• [Set exercise] Copy the text lines of the records below word for word, leaving out the pictures.

==== The data ====

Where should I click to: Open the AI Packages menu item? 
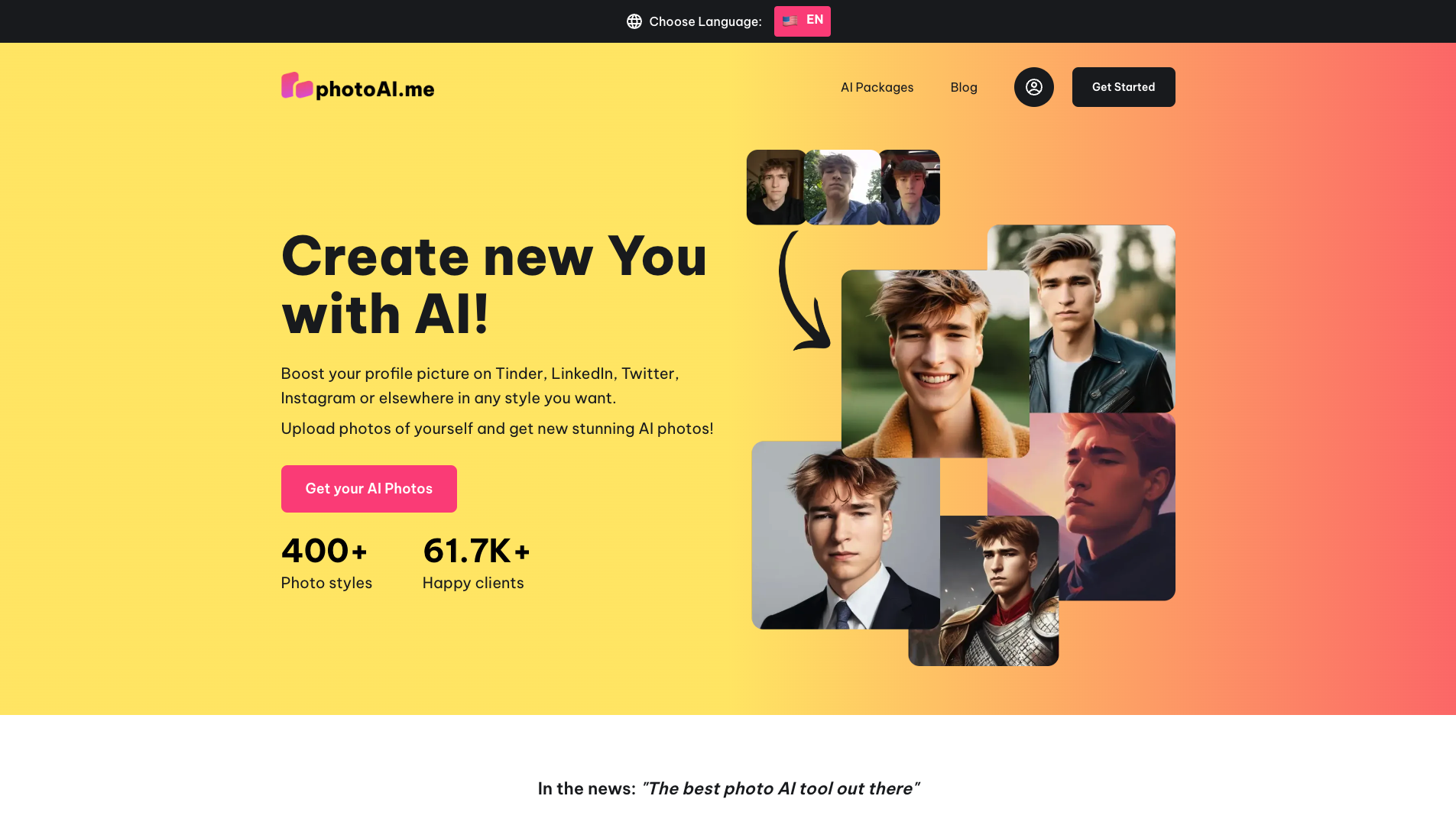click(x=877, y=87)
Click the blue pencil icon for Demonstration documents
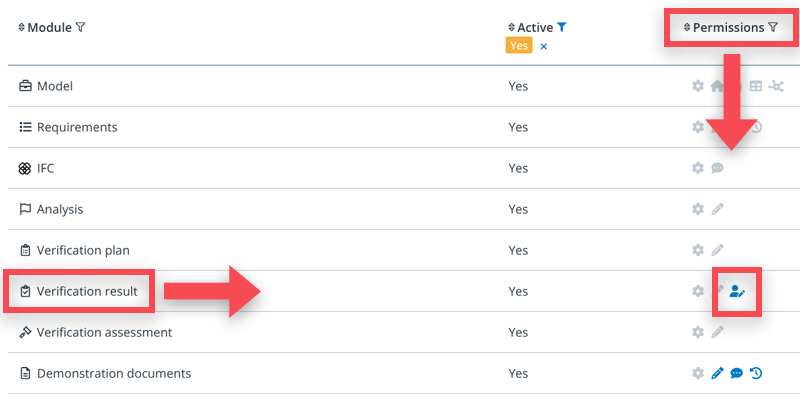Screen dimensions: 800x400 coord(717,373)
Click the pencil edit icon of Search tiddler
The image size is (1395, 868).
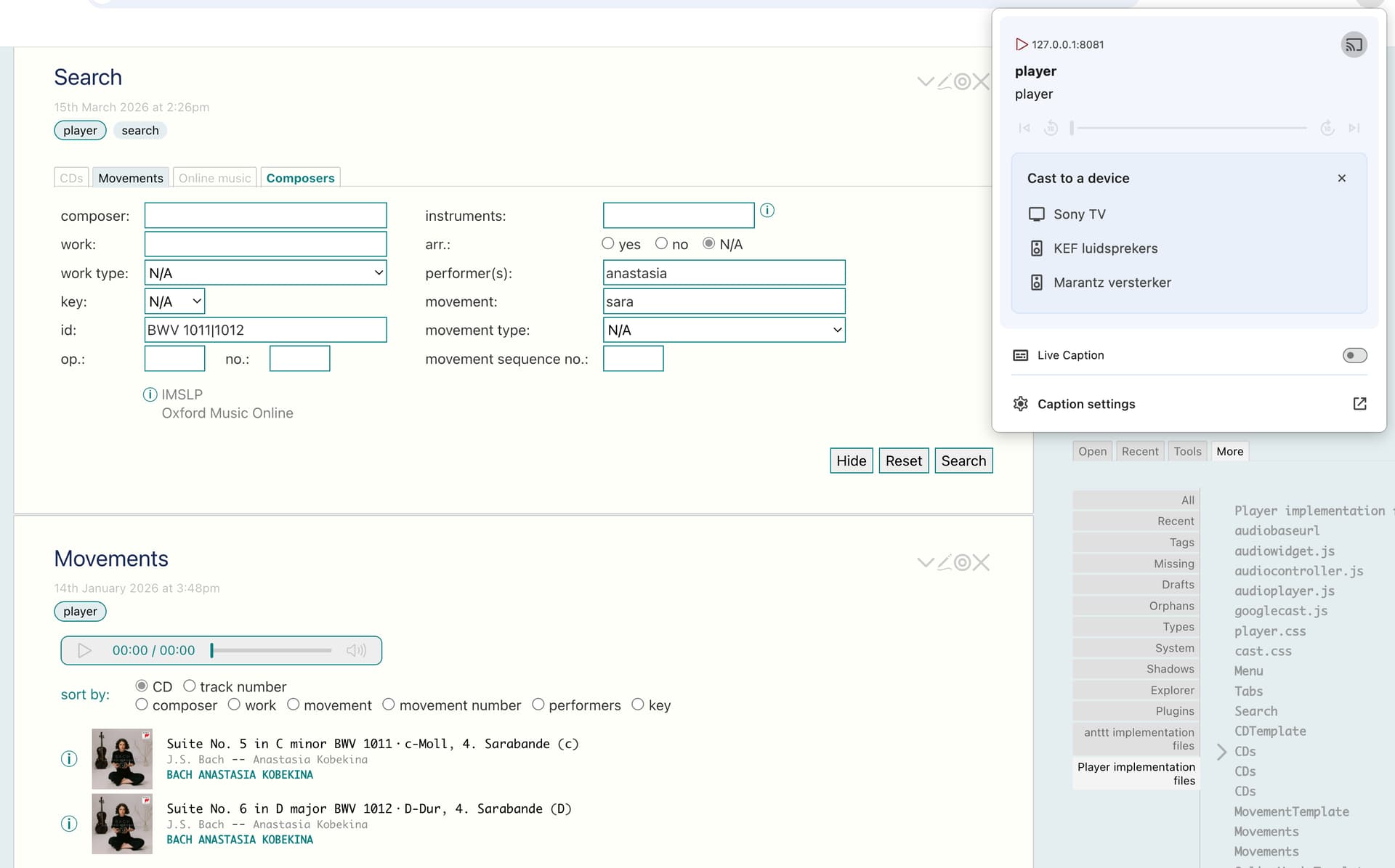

====

• [Exercise output]
Where should I click to: Open the AI Packages menu item? 
click(x=877, y=87)
Click the blue pencil icon for Demonstration documents
Screen dimensions: 800x400 coord(717,373)
Click the pencil edit icon of Search tiddler
The image size is (1395, 868).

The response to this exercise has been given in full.